═════ Records to use ═════
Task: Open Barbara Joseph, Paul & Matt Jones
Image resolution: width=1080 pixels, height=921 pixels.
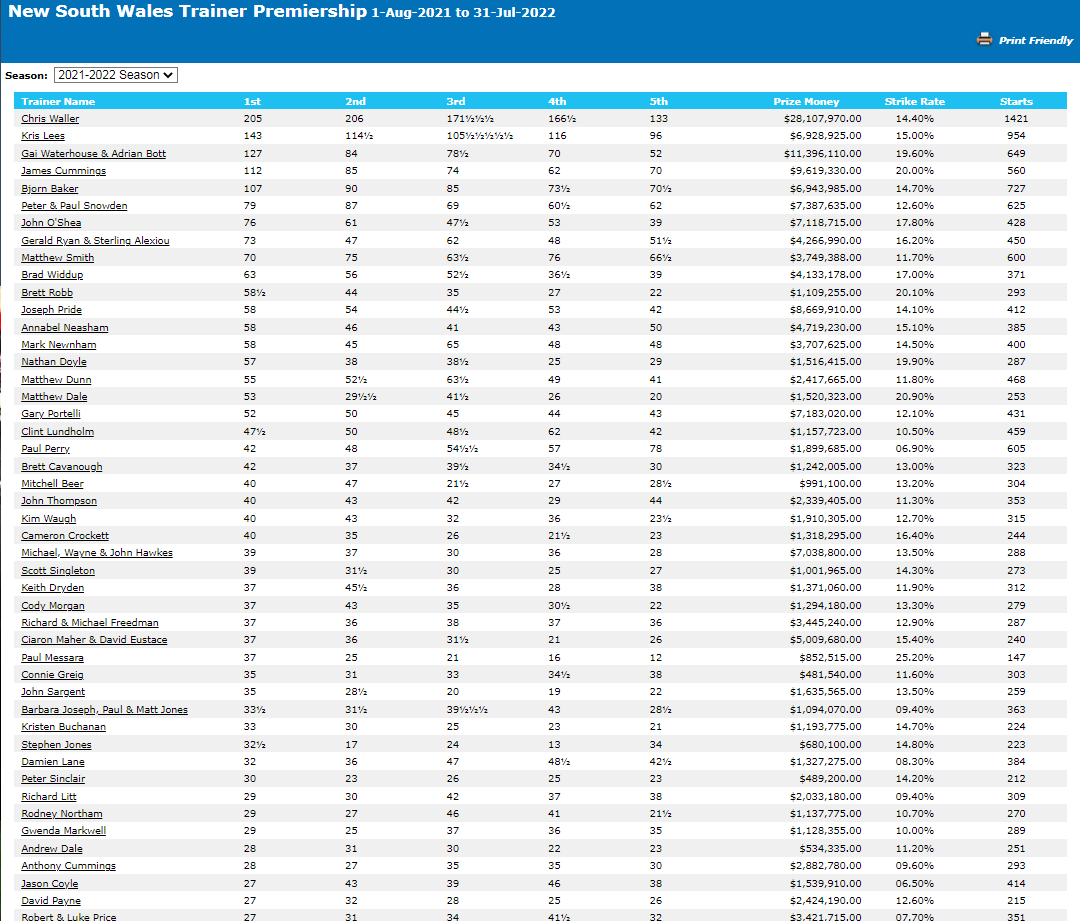Action: pos(104,710)
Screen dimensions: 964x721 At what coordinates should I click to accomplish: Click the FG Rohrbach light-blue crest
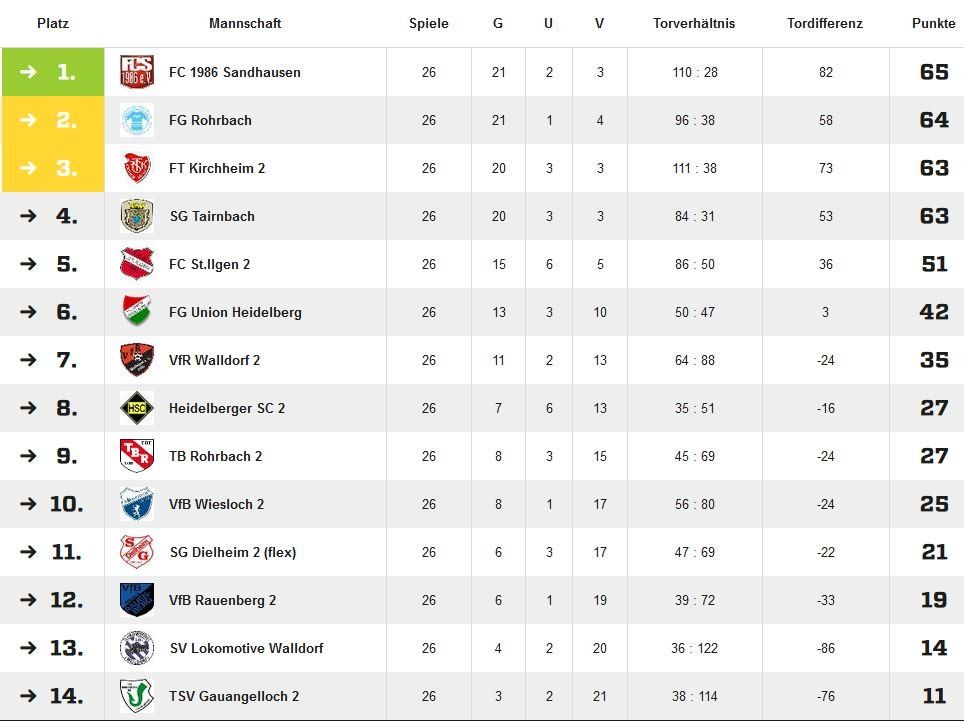[x=136, y=120]
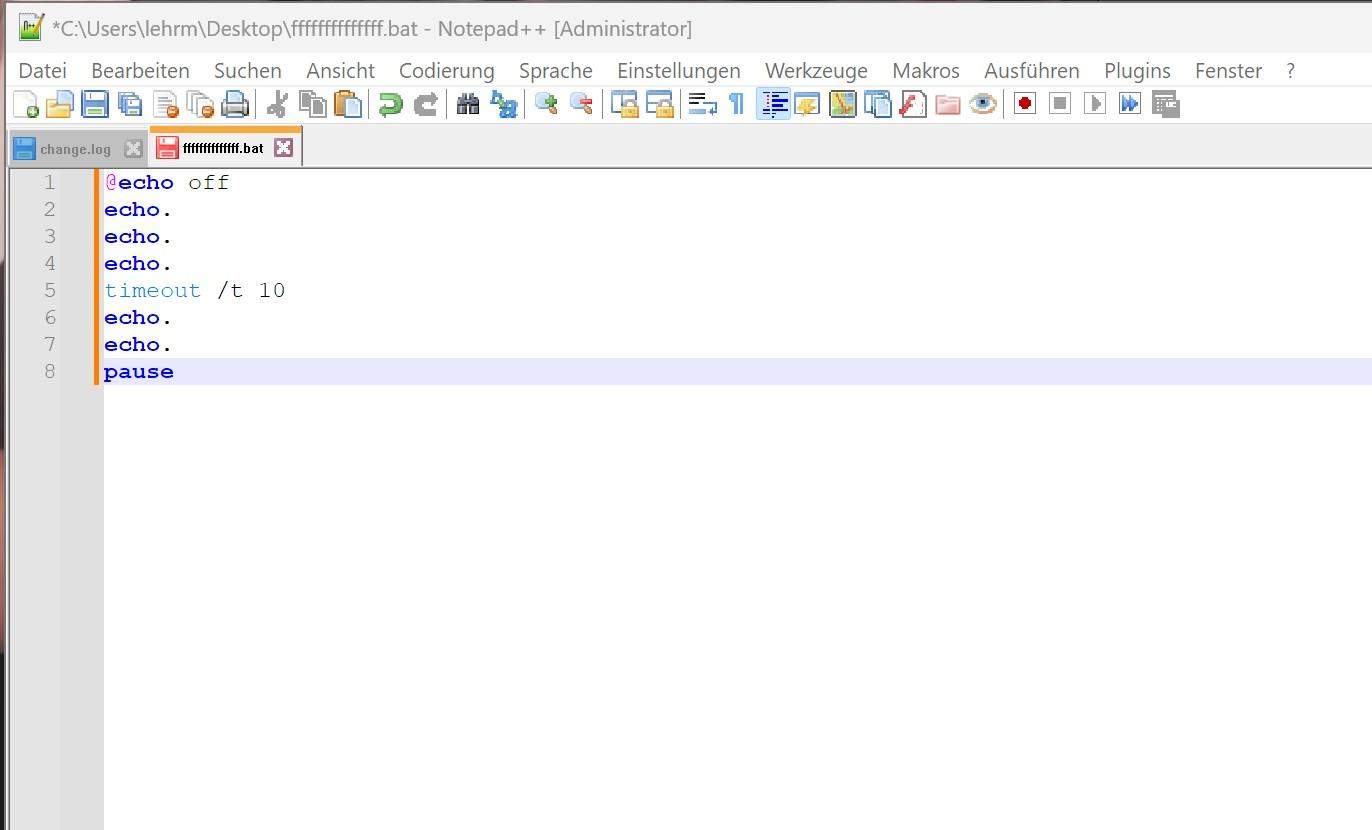
Task: Click the Undo green arrow icon
Action: point(390,104)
═════
Repeat all of the material above word for word, leaving out the pictures.

Exercise solution |
Task: Open Barbara Joseph, Paul & Matt Jones
Image resolution: width=1080 pixels, height=921 pixels.
Action: pos(104,710)
Screen dimensions: 964x721 At what coordinates should I click to accomplish: Click the FG Rohrbach light-blue crest
[x=136, y=120]
Task: Click the Undo green arrow icon
Action: point(390,104)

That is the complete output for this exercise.